上述したように、現行の道路運送法では、第二種運転免許を持っていない運転手が有償で乗客を輸送することは法律違反になります。また、通常のタクシーは事業用に許可を与えられた緑色のナンバーが必要です。白ナンバーの自家用車で国から許可を得ずにタクシー業を行う、いわゆる「白タク」は違法行為になり「3年以下の懲役または300万円以下の罰金」が科されます。法制度を変えない限りは、矛盾が生じてしまいます。

3. タクシー会社の存続の意義

1.と2.の要件を満たしているのが既存のタクシー会社です。安全に滞りなく運行するために必要なタクシー会社ですが、ライドシェアを導入している国の多くで、タクシーのシェアをライドシェアに奪われ、タクシーは減少しています。安全なタクシー業界が衰退することで、問題が発生することを懸念しています。
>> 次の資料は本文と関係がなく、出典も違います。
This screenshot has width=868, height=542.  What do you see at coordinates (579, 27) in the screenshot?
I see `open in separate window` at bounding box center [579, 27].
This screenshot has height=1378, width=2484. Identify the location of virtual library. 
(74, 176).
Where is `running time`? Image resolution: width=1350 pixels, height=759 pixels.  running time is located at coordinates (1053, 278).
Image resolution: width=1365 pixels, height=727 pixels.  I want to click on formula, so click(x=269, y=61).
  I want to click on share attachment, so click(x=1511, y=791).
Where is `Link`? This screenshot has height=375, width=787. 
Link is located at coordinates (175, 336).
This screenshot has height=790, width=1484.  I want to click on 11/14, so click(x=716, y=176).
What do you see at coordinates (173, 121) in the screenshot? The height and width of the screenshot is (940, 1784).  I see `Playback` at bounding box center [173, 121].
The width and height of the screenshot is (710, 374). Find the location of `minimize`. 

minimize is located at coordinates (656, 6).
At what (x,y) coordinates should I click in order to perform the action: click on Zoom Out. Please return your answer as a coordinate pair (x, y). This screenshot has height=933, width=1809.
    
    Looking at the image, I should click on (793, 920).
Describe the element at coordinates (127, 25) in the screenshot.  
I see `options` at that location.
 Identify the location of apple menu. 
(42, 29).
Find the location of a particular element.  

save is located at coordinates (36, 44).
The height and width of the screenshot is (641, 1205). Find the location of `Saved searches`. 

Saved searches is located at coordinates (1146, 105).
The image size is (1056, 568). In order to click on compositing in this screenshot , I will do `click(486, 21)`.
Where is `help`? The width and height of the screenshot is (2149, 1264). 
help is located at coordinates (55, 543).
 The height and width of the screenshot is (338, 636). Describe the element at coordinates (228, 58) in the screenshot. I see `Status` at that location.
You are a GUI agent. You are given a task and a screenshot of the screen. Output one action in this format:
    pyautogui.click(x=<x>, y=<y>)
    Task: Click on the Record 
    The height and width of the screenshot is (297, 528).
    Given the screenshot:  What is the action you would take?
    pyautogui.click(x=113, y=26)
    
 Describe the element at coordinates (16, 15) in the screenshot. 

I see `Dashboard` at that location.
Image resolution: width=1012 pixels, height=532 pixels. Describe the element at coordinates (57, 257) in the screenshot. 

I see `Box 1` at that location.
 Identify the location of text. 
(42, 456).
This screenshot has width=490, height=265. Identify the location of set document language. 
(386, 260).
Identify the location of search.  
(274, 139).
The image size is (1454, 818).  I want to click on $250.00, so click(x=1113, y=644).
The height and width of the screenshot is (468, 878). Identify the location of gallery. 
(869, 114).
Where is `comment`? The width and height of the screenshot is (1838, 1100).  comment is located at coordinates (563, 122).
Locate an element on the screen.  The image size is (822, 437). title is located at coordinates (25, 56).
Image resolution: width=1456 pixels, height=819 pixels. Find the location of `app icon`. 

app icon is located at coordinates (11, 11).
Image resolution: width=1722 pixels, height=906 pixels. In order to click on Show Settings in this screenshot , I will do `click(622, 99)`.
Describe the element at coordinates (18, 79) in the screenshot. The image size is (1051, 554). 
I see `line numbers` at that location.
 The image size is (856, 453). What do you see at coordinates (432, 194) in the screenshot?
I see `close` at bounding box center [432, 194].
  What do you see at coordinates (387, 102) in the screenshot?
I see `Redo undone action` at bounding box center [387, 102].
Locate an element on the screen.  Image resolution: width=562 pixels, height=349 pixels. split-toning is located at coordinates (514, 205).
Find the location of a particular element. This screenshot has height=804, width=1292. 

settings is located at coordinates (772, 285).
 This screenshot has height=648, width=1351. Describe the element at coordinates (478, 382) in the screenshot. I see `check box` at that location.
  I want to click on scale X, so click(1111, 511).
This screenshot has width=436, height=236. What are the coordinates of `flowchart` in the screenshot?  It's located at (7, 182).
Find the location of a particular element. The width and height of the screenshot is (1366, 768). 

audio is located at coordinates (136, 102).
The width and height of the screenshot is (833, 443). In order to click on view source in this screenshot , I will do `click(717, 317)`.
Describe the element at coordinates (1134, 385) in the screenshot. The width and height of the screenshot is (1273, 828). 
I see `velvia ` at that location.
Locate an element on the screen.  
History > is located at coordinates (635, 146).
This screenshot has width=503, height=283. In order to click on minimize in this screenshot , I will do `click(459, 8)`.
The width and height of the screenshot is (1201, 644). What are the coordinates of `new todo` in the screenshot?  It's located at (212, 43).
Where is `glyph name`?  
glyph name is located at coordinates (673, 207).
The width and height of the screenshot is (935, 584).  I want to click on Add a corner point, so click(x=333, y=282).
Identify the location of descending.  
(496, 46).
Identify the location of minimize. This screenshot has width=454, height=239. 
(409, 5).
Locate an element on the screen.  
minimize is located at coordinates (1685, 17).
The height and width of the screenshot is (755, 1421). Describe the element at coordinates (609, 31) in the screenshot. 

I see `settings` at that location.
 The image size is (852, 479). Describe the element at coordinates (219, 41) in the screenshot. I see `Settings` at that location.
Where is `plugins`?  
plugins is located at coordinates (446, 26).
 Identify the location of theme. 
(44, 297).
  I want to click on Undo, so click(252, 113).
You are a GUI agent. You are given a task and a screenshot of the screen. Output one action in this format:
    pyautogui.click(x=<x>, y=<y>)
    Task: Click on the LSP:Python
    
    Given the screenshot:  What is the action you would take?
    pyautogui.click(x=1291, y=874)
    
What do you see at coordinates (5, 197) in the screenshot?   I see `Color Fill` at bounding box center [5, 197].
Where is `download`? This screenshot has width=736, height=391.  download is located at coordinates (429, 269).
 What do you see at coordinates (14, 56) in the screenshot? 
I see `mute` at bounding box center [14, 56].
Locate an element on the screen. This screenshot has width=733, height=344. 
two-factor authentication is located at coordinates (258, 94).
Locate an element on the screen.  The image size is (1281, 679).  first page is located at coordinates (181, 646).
実際には、ライドシェアの導入が禁止されたというよりも従来から定められている「道路運送法の第78条:自家用自動車の有償運送の禁止」を解禁しなかったことになります。2010年代半ばにも議論されていますが、この当時は第78条の改定は認められませんでした。

 

日本型ライドシェア解禁の理由

タクシー不足の原因

ではなぜ今になって日本でライドシェア解禁の動きが出ているのでしょうか。

理由は、タクシー不足が深刻になり、滞りない運行が実現できなくなってきているからです。タクシーは移動手段なので、その手段がなくなると行動を制限されて周囲の経済活動にも影響を与えてしまうことが懸念されています。

タクシー不足の原因

(1) コロナ禍によるドライバー退職

コロナ以前の2019年と比べ、この4年間でタクシードライバーが2割ほど減りました。出来高制(インセンティブ制)や個人タクシーとして働いていたタクシードライバーが、コロナ禍により収入が激減し続けられなくなったことが大きな要因になります。また、高齢者ドライバーが感染リスク回避のために退職するケースも少なくなかったようです。

(2) 利用者の回復

外出制限のあったコロナ禍で激減したタクシー利用者ですが、外食や旅行が以前のように行われるようになりタクシー利用者も回復してきました。一方でドライバー不足やコロナ禍により廃業になったタクシー会社の影響は回復せず、需要と供給のバランスが偏ってしまいました。

(3) インバウンド好調による外国人利用者の増加

海外からの訪日外国人数は、過去最高だった2019年の水準まで回復しており、昨今の円安の影響を受けて今後さらに増える見込みがあります。訪日外国人は、容易な移動手段としてタクシーを利用する人が多く、タクシーが不足することが予測されています。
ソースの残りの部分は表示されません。